Tomas Maier, projektant Bottega Veneta, krótko po wiosenno-letnim pokazie powiedział – Nie lubię projektować ubrań na czerwony dywan. Lubie prawdziwe życie (cyt. za style.com). Damska linia na sezon wiosna-lato 2011 jest wyzwaniem rzuconym skomplikowanym i pięknym, ale niepraktycznym kreacjom.
Kolekcja Bottega Veneta opiera się na kilku zaledwie kolorach – czerni, bieli, paru odcieniach beżu i szarości. Zróżnicowane faktury i ciekawe wykończenia stanowią przypomnienie o luksusowym charakterze marki, a także nadają mu smaku, niczym odpowiednio dobrana przyprawa. Siatkowe, skórzane i pierzaste aplikacje nie dążyły jednak do spektakularnego oszołomienia widza. To triumf kreatywnego minimalizmu, gdzie niczego nie jest zbyt wiele, ale jednocześnie niczego też nie brakuje. Kropką nad „i” są garnitury z delikatnej satyny i jedwabiu, perfekcyjnie skrojone i niezobowiązująco eleganckie.

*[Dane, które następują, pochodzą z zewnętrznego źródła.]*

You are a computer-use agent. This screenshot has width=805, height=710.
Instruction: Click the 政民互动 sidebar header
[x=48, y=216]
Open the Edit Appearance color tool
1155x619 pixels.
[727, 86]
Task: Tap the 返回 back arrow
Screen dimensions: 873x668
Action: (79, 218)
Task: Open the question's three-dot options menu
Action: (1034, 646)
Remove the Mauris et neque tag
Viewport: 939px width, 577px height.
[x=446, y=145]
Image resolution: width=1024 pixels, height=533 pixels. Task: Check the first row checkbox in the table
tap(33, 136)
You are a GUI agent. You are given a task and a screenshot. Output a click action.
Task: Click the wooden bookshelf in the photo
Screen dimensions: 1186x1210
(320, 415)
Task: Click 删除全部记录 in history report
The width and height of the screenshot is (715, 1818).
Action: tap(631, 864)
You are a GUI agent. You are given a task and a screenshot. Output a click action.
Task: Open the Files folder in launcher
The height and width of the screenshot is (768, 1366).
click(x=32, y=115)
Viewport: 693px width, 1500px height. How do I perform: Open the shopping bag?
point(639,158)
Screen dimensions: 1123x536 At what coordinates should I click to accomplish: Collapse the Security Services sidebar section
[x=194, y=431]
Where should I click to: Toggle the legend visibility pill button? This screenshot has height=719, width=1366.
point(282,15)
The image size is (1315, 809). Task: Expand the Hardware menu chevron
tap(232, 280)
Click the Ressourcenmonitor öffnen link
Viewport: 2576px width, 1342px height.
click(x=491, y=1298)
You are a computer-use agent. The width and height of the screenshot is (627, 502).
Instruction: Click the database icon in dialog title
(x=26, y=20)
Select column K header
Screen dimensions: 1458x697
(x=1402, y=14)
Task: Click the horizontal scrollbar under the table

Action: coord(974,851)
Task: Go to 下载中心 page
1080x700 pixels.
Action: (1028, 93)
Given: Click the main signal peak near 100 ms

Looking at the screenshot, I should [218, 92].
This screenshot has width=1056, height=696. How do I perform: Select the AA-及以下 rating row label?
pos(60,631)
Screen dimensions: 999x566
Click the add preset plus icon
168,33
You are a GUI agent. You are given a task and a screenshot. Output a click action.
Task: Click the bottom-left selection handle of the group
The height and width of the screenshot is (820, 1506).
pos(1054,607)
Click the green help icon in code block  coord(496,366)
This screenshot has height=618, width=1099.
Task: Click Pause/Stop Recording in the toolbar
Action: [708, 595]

Wśród dodatków można było dostrzec płaskie sandały oraz duże, miękkie torby. Biżuterię ograniczono do ciężkich naszyjników o nieco rockowych charakterze. Cała kolekcja, ewidentnie minimalistyczna, pozbawiona jest jednak chłodnej „oschłości”, jak często towarzyszy temu stylowi. To linia z pazurem, godna podróżniczek po safari i poszukiwaczek przygód.